● **Problems to work on**:
a: In the Landry's buyout article, what percentage of Landry's stock did Fertitta own at the time of the transaction?
b: Pick up the Landry's buyout article after its last sentence and continue it.

[[ Text passage, beginning ]]

Landry’s accepts Fertitta’s buyout offer


SeafoodSource staff

Published on
November 2, 2009

Landry’s Restaurants on Tuesday announced it agreed to a merger with Tilman Fertitta, chairman, president and CEO of the Houston-based restaurant and hospitality company.

Fertitta will acquire all of the company’s outstanding common stock that he doesn’t already hold at USD 14.75 (EUR 10) cash per share.

The deal is valued at about USD 1.2 billion (EUR 819 million).

The offer price represents a premium of approximately 37 percent over the closing share price of Landry’s common stock on 2 November, the last trading date before the transaction. At that time, Fertitta owned approximately 55.1 percent of Landry’s stock.

Under the agreement, there is a “go-shop” provision where a Landry’s committee will continue to solicit alternative acquisition proposals until 17 December or until the company’s debt refinancing is complete. If the company approves another proposal during this period, it will be obligated to pay a USD 2.4 million (EUR 1.6 million) break-up fee to Fertitta.

[[ Text passage, end ]]
[[ Data for review, beginning ]]

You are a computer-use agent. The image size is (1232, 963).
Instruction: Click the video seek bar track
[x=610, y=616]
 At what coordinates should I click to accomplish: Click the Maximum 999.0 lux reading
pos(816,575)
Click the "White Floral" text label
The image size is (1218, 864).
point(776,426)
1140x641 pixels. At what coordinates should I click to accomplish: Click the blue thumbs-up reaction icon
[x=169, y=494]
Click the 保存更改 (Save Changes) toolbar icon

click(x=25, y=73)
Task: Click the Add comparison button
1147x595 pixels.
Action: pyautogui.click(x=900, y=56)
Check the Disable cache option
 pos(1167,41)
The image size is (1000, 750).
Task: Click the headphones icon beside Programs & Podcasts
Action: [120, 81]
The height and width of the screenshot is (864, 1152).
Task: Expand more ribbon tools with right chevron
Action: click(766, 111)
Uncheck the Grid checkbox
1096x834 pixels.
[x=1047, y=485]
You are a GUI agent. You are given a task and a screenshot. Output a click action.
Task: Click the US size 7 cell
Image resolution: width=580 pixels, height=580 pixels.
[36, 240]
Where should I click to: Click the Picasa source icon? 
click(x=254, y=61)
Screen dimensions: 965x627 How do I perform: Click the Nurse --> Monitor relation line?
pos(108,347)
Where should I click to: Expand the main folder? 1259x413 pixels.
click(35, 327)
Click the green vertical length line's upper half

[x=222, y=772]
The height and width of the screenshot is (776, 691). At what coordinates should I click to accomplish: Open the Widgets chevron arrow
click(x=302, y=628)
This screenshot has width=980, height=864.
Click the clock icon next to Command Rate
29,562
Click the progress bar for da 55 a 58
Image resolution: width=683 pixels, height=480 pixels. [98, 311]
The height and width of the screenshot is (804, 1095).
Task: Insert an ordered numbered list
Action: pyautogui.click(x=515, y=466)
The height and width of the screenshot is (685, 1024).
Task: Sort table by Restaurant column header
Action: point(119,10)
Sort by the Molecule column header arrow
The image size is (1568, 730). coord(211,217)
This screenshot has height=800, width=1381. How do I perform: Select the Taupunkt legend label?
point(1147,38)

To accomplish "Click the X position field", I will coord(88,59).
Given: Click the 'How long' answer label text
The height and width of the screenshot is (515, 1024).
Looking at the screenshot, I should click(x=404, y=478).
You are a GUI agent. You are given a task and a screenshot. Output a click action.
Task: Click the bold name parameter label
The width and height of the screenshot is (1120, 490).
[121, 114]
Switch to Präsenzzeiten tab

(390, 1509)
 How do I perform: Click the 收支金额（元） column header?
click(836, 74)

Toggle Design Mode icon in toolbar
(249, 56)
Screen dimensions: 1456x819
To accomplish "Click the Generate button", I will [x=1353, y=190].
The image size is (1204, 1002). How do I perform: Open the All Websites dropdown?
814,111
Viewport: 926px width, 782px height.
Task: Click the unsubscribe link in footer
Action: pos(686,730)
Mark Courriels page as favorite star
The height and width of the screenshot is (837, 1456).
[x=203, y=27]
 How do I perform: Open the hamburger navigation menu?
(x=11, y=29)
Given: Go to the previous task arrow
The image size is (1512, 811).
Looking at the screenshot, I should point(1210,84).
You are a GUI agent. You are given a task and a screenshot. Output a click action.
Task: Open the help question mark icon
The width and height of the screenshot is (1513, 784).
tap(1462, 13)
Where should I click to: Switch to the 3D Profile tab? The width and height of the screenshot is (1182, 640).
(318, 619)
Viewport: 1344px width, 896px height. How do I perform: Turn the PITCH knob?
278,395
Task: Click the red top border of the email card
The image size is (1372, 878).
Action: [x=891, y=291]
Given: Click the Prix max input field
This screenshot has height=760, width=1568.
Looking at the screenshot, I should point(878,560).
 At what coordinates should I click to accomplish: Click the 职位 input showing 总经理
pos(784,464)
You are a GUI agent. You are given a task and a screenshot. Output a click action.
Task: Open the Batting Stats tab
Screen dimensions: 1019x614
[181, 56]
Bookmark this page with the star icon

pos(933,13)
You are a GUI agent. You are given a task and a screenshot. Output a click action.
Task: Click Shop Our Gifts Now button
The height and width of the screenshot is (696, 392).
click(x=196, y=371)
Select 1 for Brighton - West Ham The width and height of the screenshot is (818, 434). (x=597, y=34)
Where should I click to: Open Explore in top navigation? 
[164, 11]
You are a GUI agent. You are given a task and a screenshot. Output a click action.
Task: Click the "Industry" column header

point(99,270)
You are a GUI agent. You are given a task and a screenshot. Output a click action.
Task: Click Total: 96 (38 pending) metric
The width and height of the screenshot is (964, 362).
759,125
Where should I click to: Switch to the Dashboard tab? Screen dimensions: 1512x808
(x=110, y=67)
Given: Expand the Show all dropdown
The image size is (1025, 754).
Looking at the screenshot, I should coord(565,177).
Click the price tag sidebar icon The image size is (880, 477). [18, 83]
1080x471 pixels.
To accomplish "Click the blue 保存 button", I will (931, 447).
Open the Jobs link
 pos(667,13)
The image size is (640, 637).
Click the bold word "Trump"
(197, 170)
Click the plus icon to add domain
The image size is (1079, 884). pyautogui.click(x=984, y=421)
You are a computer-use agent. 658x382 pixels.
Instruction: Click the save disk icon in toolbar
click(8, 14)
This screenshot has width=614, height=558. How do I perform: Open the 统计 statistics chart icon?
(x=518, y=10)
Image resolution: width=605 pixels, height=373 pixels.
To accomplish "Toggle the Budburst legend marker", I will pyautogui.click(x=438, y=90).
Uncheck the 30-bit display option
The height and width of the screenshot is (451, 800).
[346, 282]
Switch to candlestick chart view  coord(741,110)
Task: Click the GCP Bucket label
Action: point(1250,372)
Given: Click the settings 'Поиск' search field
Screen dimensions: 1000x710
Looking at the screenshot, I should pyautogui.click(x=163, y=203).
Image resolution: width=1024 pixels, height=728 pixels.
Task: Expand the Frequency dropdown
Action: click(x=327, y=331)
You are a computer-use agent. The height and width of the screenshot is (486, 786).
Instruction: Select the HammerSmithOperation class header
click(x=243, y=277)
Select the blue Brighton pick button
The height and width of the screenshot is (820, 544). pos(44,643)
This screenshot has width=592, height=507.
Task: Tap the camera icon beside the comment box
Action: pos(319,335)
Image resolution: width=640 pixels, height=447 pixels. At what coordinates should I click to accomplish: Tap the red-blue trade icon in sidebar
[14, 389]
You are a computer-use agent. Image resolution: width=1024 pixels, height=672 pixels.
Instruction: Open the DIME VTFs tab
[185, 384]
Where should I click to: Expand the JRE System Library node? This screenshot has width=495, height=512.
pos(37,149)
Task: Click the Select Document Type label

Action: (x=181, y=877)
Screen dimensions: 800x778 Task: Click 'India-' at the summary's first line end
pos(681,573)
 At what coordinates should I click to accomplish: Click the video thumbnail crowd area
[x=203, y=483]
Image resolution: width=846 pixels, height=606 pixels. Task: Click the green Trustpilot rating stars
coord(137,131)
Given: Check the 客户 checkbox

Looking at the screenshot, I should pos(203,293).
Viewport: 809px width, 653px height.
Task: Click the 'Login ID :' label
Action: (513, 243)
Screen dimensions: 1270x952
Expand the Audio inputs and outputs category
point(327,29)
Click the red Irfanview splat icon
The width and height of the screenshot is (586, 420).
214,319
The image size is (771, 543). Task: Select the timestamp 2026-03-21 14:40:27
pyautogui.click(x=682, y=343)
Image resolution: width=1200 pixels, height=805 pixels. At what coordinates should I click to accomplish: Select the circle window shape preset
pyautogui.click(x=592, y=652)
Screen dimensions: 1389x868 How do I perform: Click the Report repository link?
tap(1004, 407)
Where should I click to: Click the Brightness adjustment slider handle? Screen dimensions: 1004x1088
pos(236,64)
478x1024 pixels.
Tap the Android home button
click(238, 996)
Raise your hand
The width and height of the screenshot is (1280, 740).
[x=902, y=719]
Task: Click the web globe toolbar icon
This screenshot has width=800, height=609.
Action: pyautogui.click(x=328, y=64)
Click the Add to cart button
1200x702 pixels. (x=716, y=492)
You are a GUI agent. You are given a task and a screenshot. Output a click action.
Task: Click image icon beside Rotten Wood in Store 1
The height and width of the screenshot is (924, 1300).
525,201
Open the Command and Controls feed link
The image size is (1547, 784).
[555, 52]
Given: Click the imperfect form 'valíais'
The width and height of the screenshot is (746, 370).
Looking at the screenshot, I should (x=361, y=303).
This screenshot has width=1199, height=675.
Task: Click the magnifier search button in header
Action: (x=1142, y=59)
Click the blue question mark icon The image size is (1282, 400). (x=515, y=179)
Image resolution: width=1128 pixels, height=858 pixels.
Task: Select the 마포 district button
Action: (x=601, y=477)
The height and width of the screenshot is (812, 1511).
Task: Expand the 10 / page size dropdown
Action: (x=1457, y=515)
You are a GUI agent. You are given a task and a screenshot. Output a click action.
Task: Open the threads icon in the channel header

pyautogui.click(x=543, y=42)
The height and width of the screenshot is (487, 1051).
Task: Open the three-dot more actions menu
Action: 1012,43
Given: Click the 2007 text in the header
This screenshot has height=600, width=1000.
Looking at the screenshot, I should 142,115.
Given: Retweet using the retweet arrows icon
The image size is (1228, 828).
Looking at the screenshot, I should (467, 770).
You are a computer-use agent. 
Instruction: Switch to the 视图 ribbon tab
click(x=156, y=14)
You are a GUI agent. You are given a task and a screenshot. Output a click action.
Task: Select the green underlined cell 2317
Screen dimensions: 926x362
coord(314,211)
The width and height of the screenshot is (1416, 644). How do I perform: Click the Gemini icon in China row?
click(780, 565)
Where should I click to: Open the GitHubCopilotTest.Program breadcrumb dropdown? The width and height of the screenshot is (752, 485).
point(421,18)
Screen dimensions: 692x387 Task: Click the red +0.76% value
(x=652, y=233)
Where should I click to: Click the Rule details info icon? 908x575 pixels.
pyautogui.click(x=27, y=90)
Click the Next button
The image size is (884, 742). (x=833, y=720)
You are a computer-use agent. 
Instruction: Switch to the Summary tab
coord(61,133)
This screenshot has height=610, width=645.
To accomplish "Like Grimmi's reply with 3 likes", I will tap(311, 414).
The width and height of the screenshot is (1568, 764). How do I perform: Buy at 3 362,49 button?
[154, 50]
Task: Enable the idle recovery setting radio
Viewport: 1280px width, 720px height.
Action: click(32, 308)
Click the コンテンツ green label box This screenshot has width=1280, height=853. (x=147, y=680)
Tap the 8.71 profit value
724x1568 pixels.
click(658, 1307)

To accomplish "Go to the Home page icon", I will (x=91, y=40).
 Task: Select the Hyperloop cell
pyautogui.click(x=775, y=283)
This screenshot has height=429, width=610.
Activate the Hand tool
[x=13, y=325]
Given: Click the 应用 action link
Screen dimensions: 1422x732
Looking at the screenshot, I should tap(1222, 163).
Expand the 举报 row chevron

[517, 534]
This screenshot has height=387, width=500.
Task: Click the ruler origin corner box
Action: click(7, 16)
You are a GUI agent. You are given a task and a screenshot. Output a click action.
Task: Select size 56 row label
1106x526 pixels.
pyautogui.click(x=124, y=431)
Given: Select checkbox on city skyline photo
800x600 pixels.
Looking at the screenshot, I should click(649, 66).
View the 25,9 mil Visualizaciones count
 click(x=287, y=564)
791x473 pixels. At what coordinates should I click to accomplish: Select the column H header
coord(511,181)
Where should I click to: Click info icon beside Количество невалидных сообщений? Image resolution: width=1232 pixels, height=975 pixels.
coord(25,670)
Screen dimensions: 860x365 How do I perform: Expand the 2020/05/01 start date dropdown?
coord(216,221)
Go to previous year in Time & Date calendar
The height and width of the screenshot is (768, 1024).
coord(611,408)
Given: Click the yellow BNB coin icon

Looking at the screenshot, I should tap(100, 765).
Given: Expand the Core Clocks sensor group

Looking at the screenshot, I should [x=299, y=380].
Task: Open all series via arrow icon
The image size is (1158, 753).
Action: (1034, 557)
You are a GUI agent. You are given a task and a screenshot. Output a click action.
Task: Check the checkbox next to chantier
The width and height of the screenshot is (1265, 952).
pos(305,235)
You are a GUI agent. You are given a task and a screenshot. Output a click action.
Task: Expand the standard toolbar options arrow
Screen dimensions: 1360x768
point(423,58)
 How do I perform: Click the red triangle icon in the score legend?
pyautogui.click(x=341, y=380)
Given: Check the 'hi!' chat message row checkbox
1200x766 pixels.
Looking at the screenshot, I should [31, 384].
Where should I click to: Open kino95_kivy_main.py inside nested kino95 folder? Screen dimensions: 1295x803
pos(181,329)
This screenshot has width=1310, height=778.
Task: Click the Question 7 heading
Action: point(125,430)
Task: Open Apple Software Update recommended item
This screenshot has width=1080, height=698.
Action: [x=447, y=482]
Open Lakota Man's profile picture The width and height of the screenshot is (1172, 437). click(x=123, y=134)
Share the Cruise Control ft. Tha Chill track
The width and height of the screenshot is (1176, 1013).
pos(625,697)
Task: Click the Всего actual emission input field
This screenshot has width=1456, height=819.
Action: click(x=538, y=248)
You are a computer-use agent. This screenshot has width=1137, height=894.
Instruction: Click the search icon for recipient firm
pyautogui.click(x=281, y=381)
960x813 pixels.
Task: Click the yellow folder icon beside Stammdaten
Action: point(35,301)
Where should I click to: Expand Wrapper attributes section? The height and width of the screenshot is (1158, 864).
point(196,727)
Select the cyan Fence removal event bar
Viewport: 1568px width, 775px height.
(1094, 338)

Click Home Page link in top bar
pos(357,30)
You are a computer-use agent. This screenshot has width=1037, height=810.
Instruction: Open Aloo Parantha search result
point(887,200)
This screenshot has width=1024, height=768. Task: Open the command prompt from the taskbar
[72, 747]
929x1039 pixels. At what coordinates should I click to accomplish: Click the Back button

[[ Data for review, end ]]

● **Answers**:
a: Approximately 55.1 percent.

b:
The transaction is expected to be complete in the first half of 2010.

Fetitta first proposed a buyout in January 2008. But the takeover bid was cancelled a year later due to conflict over the disclosure of information. Then the company launched a committee to explore other alternatives in September 2009.

Landry’s operates several restaurant chains, including Landry’s Seafood House, Charley’s Crab and The Chart House, and the Golden Nugget Hotel & Casino in Las Vegas and Laughlin, Nev.